そのころのアーヴァイン

「…………」

「アーヴァイン様ぁ。もういい加減諦めた方がよろしいんじゃなくて?」


 アーヴァインは、ライメイレイン公爵邸の一室で、バネッサと向かい合っていた。

 バネッサが差し出した婚姻証書。これを破り捨てたい気持ちを抑えながら。

 バネッサは、勝ち誇ったように言う。


「アーヴァイン様がいけないんですよ? 結婚しろ結婚しろと周りから散々言われてるのに、それを無視して……高貴なるライメイレイン家の血を絶やさないためには、優秀なる血であるわたくしと結婚するのが最適ですわ」

「高貴? お前がか?……ジュジュの家に嫌がらせをしたのも、お前が仕組んだことだろう? そんなことをする奴が高貴だと? 笑わせるな」

「っ……」


 アーヴァインの睨みに、バネッサは少しだけ怯んだ。

 だが、胸元から扇を取り出しバッと広げる。


「なんのことだかわかりませんわ。それより……早くサインしていただけない? これ、早めに国王陛下にお届けしないといけませんの」

「断る」

「あらぁ……王命を断ると?」

「ああ。処罰は覚悟の上だ。はっきり言う。俺は、お前と結婚するつもりなどない」

「……っっ」


 バネッサは青筋を浮かべる。

 アーヴァインは間違いなくバネッサの好みだ。家柄は申し分ないし、公爵婦人という立場は社交界では大きな影響力を持つ。全ての女性貴族のトップといっても過言ではない。

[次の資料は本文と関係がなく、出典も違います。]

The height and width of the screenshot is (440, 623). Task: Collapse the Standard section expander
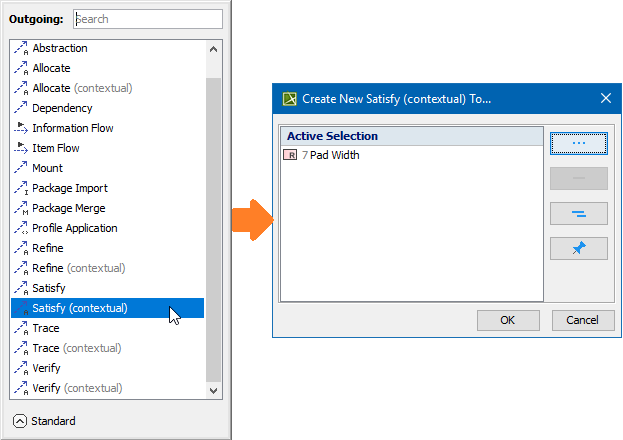click(x=20, y=421)
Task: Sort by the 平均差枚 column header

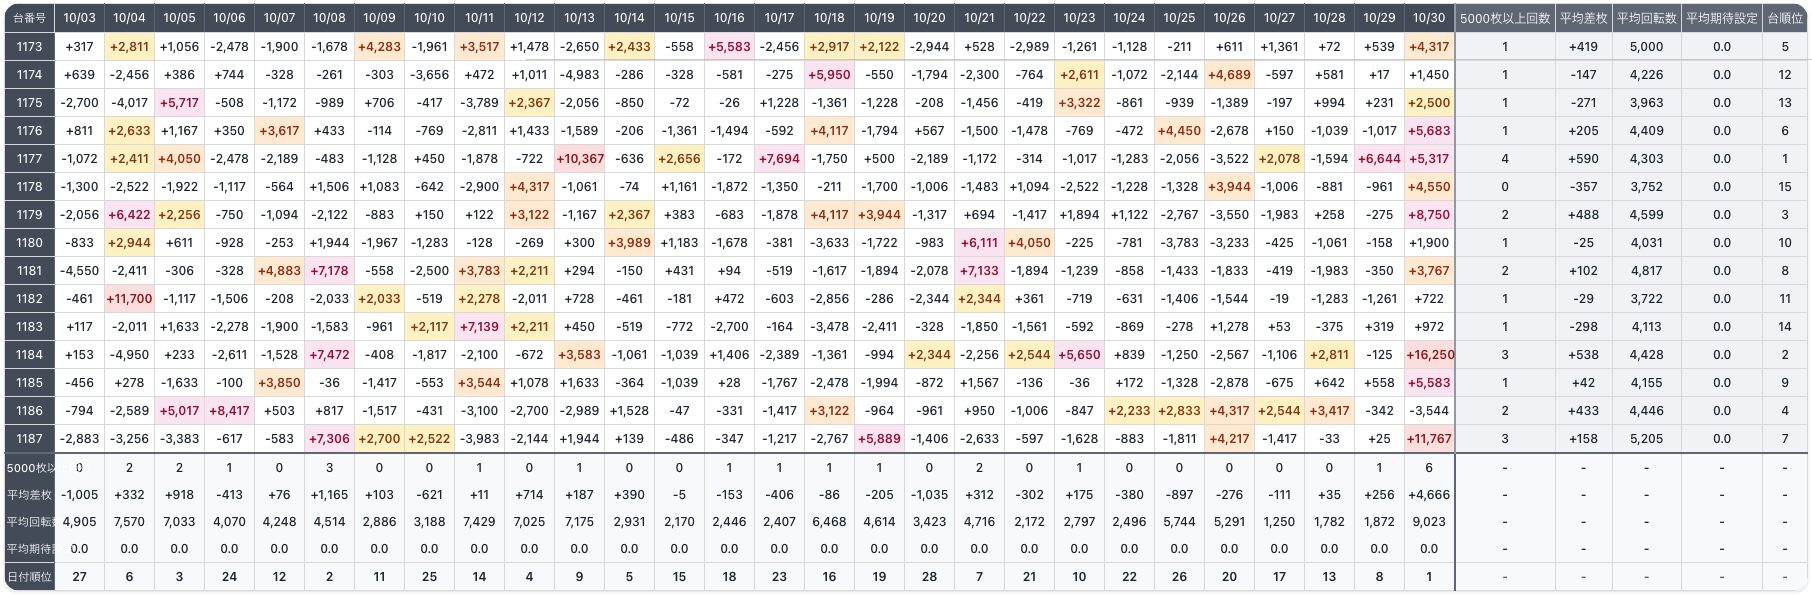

 でも、こうも馬鹿にされて頭に来ないはずがなかった。


「……そんなに、あのジュジュとか言う小娘が気になりますの?」

「…………」

「そう……その表情だけでわかりましたわ」


 ほんの一瞬。アーヴァインの眼が穏やかになったのをバネッサは見逃さなかった。


「わかりました。今日は引き下がります……ですが、これで終わりではありませんよ」

「…………」

「それと、覚えておきてくださいませ。わたくしとあなたの結婚は、国王陛下がお決めになったこと。貴族である以上、陛下の命令は絶対だということを」

「…………」


 アーヴァインは、何も言わず、立ち上がりもせず、バネッサが帰るまで押し黙っていた。


 ◇◇◇◇◇◇


 アーヴァインは執務室に戻り、大きなため息を吐いた。

 そして、傍らに佇むノーマンに言う。


「ノーマン……ジュジュの家の警備を三倍に増やせ。それと、バネッサに監視を付けろ。バネッサと関わった連中も全員だ」

「かしこまりました」

「それと……ジュジュは」

「現在。カーディウス様がジュジュ様の家にいるようです」

「何……? あいつ、何を」


 ノーマンが何故知っているのか。

 カーディウスが、事前に話していたに違いない。

 アーヴァインはため息を吐き、頭を抱えた。


「全く……面倒なことばかりだ」


 そして、胸に刺した万年筆を取り出し、淡く微笑む。


「……ジュジュ」

「旦那様?」

「なんだ?」

「その、旦那様は……ジュジュ様のことが」

「ああ。どうやら俺は、あいつに惚れてしまったようだ」

「おお……」

「やれやれ。最初は無礼な小娘程度だったが……今は、あいつの自由さに惹かれている自分がいる。困ったもんだ」

「旦那様……」


 長く、ライメイレイン家に仕えているノーマンは感激した。

 確かに、国王陛下が痺れを切らす程度には、アーヴァインは結婚するつもりはなかったし、向かってくる令嬢は全て門前払いだった。

 それが今や、ジュジュという平民の少女に惚れているではないか。


「ノーマン。さっき言った指示……やはり、ジュジュの警備は四倍に増やしてくれ」

「かしこまりました。すぐに取り掛かります」


 ノーマンは一礼し、気合を入れて仕事を始めた。